## [AVAILABLE DATA]
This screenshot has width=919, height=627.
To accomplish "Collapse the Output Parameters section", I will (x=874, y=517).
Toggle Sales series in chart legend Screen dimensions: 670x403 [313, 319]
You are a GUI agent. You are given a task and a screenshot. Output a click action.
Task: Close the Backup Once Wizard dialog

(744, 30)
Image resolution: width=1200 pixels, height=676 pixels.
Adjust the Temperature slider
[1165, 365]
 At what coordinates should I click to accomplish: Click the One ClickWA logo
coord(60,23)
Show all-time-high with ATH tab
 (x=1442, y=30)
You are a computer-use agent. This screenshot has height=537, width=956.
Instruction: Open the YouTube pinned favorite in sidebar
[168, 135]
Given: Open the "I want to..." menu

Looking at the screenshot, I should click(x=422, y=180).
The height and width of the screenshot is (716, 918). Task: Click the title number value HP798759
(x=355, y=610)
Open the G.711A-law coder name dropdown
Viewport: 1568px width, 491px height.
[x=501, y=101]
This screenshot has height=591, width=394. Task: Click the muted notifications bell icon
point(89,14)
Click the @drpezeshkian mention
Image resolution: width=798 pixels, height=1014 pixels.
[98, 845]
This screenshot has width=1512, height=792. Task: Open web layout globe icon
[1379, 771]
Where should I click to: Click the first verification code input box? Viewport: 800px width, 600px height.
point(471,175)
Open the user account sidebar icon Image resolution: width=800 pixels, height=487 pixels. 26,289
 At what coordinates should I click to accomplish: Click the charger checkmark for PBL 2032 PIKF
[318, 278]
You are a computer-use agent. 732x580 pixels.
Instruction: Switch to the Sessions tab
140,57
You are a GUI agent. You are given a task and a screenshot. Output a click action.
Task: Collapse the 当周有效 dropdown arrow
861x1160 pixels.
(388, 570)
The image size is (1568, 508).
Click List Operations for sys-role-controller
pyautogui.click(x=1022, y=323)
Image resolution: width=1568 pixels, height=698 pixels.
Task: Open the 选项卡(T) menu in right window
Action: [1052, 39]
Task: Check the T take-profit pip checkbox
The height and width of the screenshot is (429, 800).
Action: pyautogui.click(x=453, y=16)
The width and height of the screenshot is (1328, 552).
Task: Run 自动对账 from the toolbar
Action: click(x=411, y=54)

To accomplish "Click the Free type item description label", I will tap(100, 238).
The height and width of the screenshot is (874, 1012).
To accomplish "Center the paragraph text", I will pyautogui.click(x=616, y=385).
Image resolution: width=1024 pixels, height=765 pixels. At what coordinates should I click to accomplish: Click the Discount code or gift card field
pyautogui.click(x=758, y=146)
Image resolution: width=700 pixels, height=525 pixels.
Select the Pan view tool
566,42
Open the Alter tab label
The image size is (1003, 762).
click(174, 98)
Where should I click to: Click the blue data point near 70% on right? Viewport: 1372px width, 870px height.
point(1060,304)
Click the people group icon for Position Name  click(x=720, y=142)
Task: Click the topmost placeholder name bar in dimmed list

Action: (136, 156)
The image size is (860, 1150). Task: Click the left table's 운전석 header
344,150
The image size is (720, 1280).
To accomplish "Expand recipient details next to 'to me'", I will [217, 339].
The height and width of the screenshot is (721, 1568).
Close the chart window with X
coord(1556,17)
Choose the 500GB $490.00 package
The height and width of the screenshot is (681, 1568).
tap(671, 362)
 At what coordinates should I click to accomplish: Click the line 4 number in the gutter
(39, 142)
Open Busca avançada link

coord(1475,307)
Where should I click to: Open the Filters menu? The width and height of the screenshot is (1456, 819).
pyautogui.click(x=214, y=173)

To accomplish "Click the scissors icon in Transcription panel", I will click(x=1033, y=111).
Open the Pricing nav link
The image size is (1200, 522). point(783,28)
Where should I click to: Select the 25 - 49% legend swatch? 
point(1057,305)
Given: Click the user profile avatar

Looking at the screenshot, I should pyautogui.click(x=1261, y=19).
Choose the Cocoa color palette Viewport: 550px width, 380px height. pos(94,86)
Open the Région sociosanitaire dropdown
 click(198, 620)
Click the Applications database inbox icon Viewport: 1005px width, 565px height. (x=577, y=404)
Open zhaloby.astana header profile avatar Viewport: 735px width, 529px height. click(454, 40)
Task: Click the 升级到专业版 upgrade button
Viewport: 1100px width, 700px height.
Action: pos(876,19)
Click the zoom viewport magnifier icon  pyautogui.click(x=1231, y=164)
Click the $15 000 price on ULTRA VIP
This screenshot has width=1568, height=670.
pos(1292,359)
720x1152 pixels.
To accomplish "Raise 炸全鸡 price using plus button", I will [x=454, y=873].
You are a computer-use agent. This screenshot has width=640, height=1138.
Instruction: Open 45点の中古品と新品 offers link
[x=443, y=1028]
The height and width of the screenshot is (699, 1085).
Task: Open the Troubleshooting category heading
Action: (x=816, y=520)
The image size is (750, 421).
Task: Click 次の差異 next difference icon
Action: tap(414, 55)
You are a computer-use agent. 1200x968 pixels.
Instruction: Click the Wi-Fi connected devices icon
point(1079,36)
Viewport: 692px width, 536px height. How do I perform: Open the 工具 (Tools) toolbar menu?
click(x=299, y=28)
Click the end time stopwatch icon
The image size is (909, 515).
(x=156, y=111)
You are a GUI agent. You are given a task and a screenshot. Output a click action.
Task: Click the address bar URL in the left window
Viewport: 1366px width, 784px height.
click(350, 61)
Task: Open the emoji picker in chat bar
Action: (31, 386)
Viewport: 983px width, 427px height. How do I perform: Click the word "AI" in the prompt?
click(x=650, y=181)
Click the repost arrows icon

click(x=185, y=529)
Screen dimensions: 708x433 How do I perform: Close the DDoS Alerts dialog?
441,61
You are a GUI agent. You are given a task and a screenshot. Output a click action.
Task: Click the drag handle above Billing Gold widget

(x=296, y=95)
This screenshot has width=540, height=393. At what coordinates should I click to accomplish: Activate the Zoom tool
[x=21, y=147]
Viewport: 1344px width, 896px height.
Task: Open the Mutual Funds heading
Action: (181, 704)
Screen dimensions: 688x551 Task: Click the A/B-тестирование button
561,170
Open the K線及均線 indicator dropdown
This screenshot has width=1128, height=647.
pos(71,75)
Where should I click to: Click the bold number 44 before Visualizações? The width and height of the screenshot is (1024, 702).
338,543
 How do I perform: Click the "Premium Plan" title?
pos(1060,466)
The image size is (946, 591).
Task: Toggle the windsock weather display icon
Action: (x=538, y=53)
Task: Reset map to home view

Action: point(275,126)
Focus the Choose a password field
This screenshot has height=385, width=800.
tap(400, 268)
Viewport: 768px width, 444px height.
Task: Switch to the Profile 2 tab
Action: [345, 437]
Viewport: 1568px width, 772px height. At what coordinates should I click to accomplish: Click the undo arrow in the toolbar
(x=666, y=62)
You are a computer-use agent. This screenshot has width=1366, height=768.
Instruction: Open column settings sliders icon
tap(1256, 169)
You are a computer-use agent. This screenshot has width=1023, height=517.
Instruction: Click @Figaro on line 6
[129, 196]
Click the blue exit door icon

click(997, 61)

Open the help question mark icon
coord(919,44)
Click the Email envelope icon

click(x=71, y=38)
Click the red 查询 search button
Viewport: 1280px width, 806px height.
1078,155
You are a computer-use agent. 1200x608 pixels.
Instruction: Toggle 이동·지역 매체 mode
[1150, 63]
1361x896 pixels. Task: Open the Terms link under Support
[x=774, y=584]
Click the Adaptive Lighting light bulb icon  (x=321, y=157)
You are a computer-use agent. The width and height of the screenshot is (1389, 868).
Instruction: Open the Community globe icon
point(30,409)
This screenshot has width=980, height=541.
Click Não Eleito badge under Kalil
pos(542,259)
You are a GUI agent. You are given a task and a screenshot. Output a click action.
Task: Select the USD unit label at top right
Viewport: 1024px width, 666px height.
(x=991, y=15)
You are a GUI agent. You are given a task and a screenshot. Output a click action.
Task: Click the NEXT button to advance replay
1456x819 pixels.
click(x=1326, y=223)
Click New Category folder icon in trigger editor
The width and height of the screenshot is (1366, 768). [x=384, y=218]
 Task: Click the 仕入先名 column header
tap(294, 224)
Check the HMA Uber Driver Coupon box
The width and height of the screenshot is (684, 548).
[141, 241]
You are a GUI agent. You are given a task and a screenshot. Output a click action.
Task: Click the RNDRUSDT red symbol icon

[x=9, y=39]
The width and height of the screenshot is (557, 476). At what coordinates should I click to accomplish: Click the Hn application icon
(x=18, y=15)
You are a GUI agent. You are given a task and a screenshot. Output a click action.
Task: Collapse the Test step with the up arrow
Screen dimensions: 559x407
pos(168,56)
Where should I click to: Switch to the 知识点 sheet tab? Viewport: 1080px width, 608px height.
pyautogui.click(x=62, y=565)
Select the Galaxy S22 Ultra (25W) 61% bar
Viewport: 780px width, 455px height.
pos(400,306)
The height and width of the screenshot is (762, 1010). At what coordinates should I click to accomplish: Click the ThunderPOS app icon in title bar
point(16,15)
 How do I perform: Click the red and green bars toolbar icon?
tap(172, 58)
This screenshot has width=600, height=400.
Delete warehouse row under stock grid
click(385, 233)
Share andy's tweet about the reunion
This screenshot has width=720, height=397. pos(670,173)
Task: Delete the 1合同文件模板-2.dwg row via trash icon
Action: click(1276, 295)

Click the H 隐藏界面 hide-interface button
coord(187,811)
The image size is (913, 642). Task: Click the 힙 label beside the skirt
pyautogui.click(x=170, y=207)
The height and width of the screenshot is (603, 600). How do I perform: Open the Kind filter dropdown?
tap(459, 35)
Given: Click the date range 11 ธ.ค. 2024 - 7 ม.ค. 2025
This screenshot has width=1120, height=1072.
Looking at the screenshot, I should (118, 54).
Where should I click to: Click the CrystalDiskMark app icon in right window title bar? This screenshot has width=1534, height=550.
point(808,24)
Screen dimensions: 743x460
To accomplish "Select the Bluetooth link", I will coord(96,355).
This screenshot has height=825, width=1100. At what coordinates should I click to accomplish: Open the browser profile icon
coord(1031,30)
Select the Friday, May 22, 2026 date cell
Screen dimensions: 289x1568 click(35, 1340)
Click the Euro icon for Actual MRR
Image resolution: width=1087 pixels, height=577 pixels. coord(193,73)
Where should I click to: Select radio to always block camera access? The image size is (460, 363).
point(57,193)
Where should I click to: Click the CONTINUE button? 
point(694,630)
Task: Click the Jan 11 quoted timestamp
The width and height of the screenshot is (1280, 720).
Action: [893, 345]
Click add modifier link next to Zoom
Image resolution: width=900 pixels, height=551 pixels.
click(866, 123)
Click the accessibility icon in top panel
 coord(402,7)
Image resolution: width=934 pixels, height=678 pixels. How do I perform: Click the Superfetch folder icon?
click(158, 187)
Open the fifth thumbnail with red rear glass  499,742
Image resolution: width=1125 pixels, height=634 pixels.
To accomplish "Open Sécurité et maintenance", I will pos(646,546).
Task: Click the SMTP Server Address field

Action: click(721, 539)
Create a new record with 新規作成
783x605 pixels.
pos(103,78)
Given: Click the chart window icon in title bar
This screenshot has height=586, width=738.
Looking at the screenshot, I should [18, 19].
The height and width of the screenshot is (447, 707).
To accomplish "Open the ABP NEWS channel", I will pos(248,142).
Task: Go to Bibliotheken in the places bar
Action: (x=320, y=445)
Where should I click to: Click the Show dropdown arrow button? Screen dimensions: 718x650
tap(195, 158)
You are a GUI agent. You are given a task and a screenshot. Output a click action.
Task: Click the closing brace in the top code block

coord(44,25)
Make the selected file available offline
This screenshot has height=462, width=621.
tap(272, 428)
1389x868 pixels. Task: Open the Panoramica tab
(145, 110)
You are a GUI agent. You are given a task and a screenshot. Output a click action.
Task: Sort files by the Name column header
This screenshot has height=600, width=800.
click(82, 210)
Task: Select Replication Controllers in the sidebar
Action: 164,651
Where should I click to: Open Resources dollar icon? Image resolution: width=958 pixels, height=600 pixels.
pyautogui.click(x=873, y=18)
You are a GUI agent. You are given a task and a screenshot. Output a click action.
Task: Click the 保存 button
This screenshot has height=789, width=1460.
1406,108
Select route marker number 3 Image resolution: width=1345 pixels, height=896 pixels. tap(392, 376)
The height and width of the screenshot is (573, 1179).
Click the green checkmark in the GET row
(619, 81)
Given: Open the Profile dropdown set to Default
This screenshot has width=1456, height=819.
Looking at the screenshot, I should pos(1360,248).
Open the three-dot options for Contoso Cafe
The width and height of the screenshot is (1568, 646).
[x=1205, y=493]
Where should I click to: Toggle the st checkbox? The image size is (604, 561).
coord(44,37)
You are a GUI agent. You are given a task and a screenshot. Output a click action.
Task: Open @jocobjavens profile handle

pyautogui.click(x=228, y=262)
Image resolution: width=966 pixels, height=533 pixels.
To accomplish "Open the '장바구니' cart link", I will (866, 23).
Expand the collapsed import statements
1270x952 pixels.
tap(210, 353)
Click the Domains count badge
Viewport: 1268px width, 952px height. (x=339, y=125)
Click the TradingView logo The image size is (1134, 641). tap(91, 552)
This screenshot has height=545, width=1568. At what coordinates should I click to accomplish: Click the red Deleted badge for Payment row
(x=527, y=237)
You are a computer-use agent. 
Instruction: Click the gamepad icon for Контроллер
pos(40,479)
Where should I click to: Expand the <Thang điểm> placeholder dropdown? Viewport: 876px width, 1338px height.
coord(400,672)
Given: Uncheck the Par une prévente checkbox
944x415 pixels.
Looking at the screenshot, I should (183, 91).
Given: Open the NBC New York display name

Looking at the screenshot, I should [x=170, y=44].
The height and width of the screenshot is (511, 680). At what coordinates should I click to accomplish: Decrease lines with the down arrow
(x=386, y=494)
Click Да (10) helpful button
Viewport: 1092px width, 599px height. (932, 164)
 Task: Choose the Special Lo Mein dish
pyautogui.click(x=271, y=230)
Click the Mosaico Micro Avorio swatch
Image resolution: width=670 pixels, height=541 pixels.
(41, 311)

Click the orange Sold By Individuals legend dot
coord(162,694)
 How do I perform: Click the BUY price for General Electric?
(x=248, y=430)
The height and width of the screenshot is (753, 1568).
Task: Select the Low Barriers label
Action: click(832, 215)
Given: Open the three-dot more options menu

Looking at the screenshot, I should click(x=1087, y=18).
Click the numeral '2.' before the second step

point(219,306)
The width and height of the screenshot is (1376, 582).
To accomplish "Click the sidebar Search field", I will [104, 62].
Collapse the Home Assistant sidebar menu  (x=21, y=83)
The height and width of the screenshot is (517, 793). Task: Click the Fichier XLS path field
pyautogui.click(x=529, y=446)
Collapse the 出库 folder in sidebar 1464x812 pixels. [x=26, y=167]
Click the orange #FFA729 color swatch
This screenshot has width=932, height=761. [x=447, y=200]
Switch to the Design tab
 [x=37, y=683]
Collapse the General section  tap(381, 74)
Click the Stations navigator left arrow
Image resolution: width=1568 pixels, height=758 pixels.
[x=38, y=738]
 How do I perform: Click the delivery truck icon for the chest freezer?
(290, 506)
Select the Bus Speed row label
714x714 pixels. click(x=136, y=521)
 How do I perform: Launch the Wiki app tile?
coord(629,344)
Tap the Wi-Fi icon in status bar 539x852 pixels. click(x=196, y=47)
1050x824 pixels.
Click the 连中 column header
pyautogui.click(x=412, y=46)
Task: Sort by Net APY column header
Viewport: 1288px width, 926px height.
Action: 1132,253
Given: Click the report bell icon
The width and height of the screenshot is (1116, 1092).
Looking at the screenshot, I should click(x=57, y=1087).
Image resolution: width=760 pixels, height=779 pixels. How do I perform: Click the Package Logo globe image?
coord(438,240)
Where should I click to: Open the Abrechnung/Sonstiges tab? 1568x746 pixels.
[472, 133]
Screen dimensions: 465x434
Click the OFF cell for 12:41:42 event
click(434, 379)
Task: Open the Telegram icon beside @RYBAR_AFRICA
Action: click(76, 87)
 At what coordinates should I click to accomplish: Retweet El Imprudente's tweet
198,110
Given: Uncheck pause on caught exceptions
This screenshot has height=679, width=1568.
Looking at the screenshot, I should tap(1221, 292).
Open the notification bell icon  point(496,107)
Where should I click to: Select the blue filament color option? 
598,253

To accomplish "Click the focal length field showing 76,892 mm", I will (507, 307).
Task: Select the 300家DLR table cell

## [ACTION ITEM]
Using the records above, copy each line that contains "section".

## [PROBLEM SOLUTION]
To accomplish "Collapse the Output Parameters section", I will (x=874, y=517).
Collapse the General section  tap(381, 74)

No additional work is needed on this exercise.